■ **DIRECTIONS**
Copy nothing from the entries below except the lines from the one containing "Task: Choose the 1:1 grid type" through the one containing "Click the stopwatch timer image", and copy those exactly.

━━━━━━━━━━━━━━━━━━━━━━━━━━━━━━

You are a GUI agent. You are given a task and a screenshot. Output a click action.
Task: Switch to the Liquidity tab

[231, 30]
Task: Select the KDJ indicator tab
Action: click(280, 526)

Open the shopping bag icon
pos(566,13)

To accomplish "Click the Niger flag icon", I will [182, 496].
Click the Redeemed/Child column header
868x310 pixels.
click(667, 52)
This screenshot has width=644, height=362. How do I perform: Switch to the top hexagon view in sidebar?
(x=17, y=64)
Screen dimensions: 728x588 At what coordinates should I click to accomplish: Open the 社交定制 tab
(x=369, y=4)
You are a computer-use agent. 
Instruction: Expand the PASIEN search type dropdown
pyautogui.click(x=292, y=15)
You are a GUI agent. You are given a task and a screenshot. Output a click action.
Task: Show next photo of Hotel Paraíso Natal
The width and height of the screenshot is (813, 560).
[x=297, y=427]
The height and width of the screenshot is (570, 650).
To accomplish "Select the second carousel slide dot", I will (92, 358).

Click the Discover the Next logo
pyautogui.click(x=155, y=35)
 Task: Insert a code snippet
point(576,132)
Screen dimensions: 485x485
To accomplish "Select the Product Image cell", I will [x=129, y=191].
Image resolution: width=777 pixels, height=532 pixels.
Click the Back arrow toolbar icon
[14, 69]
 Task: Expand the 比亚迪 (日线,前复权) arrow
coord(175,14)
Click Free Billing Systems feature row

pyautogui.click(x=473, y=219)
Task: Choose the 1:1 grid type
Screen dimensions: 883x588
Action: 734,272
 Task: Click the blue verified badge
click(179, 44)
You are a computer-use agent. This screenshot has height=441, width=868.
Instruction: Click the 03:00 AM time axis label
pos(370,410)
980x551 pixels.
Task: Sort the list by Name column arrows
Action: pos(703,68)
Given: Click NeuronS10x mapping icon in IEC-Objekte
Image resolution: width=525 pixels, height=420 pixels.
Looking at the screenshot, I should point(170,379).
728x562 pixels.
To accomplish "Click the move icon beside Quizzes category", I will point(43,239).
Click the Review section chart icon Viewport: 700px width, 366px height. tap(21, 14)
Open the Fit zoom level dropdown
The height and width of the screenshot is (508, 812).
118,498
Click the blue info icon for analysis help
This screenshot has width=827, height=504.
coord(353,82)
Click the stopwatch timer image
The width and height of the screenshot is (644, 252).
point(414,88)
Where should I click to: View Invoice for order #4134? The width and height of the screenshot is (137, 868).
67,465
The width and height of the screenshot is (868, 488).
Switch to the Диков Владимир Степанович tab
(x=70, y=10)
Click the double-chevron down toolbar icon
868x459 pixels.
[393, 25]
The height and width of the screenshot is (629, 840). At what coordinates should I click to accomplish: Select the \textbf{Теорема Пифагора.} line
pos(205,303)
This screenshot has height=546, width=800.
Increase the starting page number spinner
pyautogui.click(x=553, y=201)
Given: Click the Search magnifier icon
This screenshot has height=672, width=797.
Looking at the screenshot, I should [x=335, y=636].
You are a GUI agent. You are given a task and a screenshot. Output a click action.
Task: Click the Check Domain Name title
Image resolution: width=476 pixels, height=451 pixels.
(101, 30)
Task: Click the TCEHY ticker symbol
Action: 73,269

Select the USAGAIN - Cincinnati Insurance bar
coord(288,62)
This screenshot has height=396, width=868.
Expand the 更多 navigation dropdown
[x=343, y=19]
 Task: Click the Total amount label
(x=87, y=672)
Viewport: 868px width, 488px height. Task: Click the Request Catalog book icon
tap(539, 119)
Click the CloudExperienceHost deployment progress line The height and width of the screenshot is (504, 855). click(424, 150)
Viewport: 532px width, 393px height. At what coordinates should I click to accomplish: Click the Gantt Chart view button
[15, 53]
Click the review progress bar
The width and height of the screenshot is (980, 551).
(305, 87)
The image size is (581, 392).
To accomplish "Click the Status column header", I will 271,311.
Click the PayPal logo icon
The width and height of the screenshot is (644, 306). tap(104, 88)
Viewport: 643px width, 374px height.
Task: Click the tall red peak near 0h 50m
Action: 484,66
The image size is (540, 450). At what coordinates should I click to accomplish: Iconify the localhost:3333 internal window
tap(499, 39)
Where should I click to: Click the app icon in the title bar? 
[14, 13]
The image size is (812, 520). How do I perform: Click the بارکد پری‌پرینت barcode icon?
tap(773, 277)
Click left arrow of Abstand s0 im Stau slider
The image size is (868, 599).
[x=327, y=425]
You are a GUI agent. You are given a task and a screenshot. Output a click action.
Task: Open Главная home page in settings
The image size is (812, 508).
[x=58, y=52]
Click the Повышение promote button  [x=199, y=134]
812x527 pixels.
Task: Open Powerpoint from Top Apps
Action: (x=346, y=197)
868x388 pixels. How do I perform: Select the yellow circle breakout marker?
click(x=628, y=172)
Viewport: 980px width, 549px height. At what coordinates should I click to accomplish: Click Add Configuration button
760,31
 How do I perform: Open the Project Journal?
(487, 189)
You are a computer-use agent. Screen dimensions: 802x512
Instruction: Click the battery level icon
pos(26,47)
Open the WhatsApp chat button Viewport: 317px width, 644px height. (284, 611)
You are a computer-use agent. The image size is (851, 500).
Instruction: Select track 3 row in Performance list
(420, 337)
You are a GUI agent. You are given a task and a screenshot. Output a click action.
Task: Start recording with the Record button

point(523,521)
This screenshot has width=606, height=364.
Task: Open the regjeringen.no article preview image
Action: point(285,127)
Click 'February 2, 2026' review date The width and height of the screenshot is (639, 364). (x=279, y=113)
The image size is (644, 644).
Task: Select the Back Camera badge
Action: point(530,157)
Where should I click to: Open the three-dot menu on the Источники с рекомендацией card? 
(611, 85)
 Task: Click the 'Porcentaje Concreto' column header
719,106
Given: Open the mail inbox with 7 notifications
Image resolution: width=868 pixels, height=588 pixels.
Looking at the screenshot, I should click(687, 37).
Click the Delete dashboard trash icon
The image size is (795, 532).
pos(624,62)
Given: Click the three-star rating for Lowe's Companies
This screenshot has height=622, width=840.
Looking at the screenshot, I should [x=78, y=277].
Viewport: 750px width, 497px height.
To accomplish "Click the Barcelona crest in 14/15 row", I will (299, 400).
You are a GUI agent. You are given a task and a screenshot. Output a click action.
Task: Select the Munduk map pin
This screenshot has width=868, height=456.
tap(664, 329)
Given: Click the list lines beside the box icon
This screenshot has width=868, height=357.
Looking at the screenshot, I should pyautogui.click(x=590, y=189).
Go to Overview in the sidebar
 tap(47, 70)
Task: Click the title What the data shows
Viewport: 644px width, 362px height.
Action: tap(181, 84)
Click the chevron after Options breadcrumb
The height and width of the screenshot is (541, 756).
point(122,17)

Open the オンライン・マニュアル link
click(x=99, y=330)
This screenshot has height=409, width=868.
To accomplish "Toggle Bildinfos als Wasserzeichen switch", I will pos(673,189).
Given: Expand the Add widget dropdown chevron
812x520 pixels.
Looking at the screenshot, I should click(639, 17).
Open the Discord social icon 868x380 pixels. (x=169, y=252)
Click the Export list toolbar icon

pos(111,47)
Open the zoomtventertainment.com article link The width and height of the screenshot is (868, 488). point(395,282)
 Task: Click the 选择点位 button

━━━━━━━━━━━━━━━━━━━━━━━━━━━━━━

■ **REPLY**
Task: Choose the 1:1 grid type
Screen dimensions: 883x588
Action: 734,272
 Task: Click the blue verified badge
click(179, 44)
You are a computer-use agent. This screenshot has height=441, width=868.
Instruction: Click the 03:00 AM time axis label
pos(370,410)
980x551 pixels.
Task: Sort the list by Name column arrows
Action: pos(703,68)
Given: Click NeuronS10x mapping icon in IEC-Objekte
Image resolution: width=525 pixels, height=420 pixels.
Looking at the screenshot, I should point(170,379).
728x562 pixels.
To accomplish "Click the move icon beside Quizzes category", I will point(43,239).
Click the Review section chart icon Viewport: 700px width, 366px height. tap(21, 14)
Open the Fit zoom level dropdown
The height and width of the screenshot is (508, 812).
118,498
Click the blue info icon for analysis help
This screenshot has width=827, height=504.
coord(353,82)
Click the stopwatch timer image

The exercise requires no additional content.